Frequency, severity and risk indicators of retinopathy in patients with diabetes screened by fundus photographs: a study from primary health care

Saleh Memon 1, Shahid Ahsan 2, Qamar Riaz 3, Abdul Basit 4, Sikandar Ali Sheikh 5, Asher Fawwad 6, A Samad Shera 7
PMCID: PMC3999012  PMID: 24772145

Abstract

Objective: To determine the frequency, severity and risk indicators of diabetic retinopathy (DR) in patients with diabetes attending a primary care diabetes centre.

Methods: This observational study was conducted at Diabetic Association of Pakistan - a World Health Organization collaborating center in Karachi, from March 2009 to December 2011. Registered patients with diabetes were screened by two field fundus photographs. Retina specialists graded the signs of retinopathy according to diabetic retinopathy disease severity scale.

Results: Of total registered diabetic patients (n=11,158), 10,768 (96.5 %) were screened for DR. Overall DR was found in 2661 (24.7%) patients. DR was found in decreasing order of frequency in patients with type 2 (n= 2555, 23.7%) followed by patients with type 1 diabetes (n=101, 0.93% ) and patients with gestational diabetes mellitus (GDM) (n=5, 0.46%). Among patients with DR, signs of non-sight threatening retinopathy was dominant. Females and patients of working age group predominantly had retinopathy. Type 1 patients >16 years and type 2 patients < 5 years of history of diabetes had sign of retinopathy in increased frequency.

Conclusion: Every forth patient with diabetes in this large cohort had signs of diabetic retinopathy. Females and patients in working age group predominantly had retinopathy. Type 2 patients with short while type 1 patients with long history of diabetes most frequently had DR. Dissemination of the present study findings may help in increasing the awareness of this serious complication of diabetes.

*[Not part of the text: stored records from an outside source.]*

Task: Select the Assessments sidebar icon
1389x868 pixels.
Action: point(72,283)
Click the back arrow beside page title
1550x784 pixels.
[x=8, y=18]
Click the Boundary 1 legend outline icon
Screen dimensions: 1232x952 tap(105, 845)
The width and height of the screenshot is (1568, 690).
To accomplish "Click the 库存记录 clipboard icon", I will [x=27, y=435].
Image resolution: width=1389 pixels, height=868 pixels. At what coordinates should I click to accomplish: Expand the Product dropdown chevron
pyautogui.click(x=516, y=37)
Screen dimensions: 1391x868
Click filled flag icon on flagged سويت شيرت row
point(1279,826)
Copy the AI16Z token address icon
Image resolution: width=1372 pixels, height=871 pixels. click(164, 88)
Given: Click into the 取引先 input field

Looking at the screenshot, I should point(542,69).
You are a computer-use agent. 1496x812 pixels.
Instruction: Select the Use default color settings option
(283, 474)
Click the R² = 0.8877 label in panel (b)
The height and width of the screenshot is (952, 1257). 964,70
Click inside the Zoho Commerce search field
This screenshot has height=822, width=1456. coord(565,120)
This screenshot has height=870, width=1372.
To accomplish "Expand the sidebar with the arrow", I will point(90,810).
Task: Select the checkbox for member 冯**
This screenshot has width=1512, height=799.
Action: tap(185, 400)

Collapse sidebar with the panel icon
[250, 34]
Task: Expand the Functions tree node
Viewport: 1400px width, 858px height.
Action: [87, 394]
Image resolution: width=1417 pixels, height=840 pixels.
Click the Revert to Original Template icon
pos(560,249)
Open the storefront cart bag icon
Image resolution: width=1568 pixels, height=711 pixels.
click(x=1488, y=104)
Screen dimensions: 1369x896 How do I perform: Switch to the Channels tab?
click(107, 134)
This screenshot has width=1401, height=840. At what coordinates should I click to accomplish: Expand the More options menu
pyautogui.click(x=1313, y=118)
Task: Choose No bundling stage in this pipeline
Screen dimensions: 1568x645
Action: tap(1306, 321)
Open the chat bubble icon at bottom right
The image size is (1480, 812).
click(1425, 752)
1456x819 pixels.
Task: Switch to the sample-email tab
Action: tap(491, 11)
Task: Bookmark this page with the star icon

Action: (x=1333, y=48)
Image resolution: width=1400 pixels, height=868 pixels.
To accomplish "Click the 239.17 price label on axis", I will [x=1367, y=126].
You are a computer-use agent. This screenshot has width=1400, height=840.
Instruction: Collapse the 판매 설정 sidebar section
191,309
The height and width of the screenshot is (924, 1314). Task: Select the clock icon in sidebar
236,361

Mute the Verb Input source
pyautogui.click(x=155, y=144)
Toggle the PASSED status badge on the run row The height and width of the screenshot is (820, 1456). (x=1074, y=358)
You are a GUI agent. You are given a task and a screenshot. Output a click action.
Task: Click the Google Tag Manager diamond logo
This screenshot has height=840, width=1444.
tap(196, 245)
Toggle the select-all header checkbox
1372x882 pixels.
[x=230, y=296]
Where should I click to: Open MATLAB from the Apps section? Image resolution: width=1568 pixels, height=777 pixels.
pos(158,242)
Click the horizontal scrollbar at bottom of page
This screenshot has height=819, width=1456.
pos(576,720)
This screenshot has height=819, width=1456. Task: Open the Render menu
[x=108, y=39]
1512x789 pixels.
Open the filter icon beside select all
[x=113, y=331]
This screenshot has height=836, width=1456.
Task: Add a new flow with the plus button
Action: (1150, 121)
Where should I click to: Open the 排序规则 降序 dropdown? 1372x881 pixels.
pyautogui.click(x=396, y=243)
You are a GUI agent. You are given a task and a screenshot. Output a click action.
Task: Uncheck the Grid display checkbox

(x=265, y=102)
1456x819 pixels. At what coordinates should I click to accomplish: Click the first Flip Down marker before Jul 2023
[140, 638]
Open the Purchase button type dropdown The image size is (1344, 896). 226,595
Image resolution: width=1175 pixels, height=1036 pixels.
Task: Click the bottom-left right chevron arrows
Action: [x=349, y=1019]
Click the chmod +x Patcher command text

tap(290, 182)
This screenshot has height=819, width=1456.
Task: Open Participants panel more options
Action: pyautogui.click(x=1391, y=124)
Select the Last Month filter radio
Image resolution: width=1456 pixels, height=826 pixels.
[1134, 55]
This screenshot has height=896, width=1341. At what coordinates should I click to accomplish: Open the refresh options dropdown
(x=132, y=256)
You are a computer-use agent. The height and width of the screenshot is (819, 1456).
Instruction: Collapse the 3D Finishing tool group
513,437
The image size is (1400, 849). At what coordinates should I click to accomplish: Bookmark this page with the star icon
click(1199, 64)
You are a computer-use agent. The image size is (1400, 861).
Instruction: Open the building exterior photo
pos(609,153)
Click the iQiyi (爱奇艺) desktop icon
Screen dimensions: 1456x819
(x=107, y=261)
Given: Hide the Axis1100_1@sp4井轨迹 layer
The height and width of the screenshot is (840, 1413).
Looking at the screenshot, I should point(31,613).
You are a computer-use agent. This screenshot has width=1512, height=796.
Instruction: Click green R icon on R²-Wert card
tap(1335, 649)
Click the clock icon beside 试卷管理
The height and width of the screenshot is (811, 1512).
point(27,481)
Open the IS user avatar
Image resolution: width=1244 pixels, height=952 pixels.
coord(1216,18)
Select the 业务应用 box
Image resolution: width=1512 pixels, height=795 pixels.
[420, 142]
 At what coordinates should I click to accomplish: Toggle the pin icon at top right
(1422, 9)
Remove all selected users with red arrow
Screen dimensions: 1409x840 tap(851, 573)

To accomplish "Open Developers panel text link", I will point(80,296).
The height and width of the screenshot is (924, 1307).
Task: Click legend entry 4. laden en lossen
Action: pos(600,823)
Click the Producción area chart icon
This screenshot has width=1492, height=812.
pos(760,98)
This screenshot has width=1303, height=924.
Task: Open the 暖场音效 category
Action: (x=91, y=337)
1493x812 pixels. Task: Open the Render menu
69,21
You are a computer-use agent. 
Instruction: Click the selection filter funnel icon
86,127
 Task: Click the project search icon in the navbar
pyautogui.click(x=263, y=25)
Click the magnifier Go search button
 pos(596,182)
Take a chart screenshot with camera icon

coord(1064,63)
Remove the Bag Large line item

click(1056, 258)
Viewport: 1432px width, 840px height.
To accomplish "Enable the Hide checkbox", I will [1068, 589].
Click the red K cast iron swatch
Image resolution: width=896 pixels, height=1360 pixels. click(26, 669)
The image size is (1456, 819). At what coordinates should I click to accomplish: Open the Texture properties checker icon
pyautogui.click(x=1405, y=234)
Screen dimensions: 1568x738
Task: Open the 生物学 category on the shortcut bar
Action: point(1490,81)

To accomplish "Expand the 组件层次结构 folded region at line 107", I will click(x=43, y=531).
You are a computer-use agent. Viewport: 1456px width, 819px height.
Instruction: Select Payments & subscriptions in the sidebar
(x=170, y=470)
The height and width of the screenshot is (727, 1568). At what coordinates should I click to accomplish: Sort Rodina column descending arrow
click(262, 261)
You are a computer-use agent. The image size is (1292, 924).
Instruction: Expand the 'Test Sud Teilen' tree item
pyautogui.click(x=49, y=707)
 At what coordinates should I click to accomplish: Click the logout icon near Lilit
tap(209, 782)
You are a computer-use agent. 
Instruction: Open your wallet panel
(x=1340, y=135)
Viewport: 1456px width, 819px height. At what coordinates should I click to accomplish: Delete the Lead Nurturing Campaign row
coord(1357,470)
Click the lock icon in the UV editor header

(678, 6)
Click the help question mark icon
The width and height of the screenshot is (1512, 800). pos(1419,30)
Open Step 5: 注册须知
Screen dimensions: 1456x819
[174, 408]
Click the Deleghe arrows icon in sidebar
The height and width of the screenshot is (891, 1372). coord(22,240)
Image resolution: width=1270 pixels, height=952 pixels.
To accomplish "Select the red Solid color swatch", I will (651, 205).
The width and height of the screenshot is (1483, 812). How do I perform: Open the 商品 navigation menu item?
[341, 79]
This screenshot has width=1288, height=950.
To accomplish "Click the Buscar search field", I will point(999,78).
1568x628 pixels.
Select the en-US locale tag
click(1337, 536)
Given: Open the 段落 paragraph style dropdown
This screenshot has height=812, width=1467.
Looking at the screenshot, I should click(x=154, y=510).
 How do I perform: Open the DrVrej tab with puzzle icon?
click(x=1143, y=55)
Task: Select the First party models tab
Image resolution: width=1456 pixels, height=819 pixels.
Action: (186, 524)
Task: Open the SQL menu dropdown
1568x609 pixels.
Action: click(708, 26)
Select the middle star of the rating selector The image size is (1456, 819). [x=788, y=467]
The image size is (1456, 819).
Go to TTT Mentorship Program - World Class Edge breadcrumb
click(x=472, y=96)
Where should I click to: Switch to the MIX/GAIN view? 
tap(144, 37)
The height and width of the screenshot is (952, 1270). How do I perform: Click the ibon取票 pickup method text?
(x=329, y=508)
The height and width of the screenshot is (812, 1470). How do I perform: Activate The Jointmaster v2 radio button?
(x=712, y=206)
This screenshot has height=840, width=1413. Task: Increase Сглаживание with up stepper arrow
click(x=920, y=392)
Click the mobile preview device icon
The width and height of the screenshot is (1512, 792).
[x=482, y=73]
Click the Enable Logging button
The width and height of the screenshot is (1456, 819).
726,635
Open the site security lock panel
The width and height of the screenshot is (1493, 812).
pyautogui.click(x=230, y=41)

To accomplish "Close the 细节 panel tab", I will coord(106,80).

Key Words: Diabetic retinopathy, Fundus camera, Primary care diabetes centre

INTRODUCTION

Prevalence of diabetes is increasing at an alarming rate all over the world.1 The low and middle-income countries in particular are the major contributors to the global burden of diabetes.2 It is anticipated that more than 80% of the world’s population with diabetes will come from the developing countries and by the year 2030 more than 60% of the world’s population with diabetes is expected to be living in Asia.3

Like other countries in Asia, Pakistan is also confronting a rapidly growing epidemic of diabetes. With a population of 180 million4, currently nearly 7 million people in the country have diabetes. 5 This number is expected to increase immensely in the coming years. It is projected that by the year 2030 Pakistan will have nearly 13.8 million people with diabetes, approximately two fold rise in the current prevalence of diabetes.5

The increasing prevalence of diabetes leads to increasing incidence of diabetes complications.6 These complications when undetected or untreated will almost inevitably have an impact on the quality of life of a person and become a burden on the health care system and the community.7 Diabetic retinopathy (DR) is one of the chronic complications of diabetes and a leading cause of visual impairment and blindness among people of working age group.8 Apart from its effect on vision, retinopathy has social and economic consequences.8,9 With the expected rise in the prevalence of diabetes, the complications of diabetes like DR could become even more burdensome for the people and the country.8

Since sight loss due to retinopathy is avoidable, it is imperative that every effort should be made to lessen the burden of this diabetes complication. To achieve this goal it is vital to have information regarding current magnitude of the problem. Several investigators attempted to address this issue in Pakistan. Wide variations in the reported frequency of retinopathy from 15% to 58% across these studies were observed10,11 These variations in the frequency were attributed to a number of factors that limited external validity of these studies. Moreover, due to small sample size and use of less sensitive screening modalities in most of these studies, reported frequencies may not be truly regarded as the actual representative of the disease burden.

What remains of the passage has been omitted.